I shook my head, confused. This wasn’t the man I remembered as a kid. Had I been remembering him wrong all this time? Had he actually been a decent guy and my child's mind exaggerated the drinking?
No, that couldn’t be right. My mother had told me those horrible stories, after all.
I glanced back at the man I shared DNA with. He looked happy. Healthy.
I was envious. Was his life better than mine? Did he have to move away from me and my mom in order to be happy?
I sat with the car idling, having an internal battle. Was my father’s happy ending at the expense of mine?
No, I was happy. Right? My kids, my job…. Suddenly my need for retaliation felt like a need for validation, instead.
I should go tell him, I thought. I should go tell him that he didn’t ruin my life, that I let him go a long time ago. That I didn’t even think about him anymore.
But before my father turned around to walk back to his house, he saw me and we locked eyes. It took a second for him to place me, but then he knew who I was. I could tell. At that moment, it felt like he knew a lot more truth than I did.
My face flushed. Out of embarrassment or anger, I wasn’t sure. Maybe both.
I stared out the window for a few moments and tried to piece together my thinking. My dad was only a few feet from me, but instead of the burning rage I expected to feel, I felt ashamed, suddenly afraid that he knew why I was there.
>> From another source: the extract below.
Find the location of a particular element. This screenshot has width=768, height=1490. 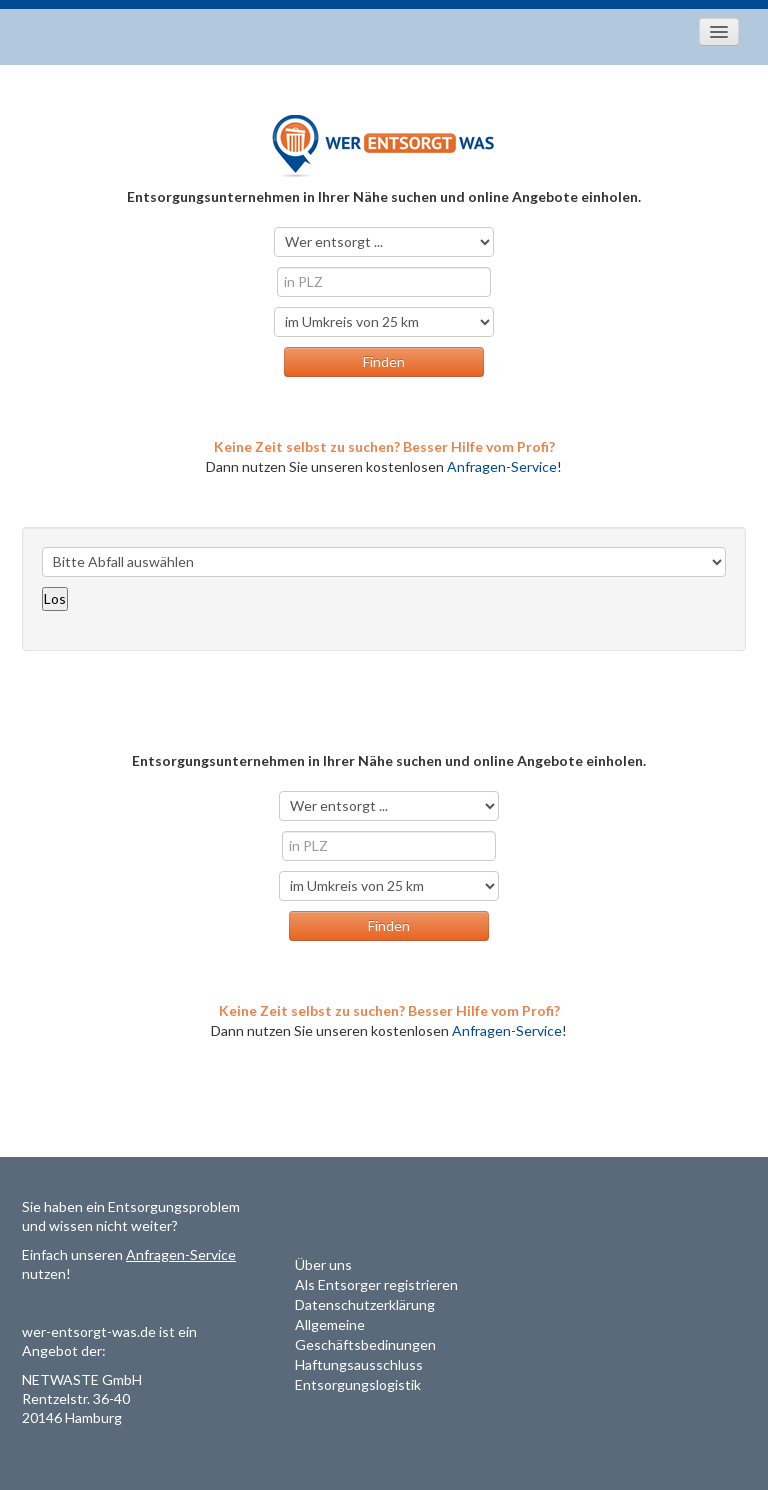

He gave me a faint nod, and I knew I wasn’t going to get out of my car. I might have known it all along. If I was trying to earn his approval after all these years, this small gesture felt like an affirmation. It also meant that I was reevaluating the man I thought I was.
I tucked the pictures of my kids and my business card back into my wallet.
Then, I gave my father one last look and put the car in drive.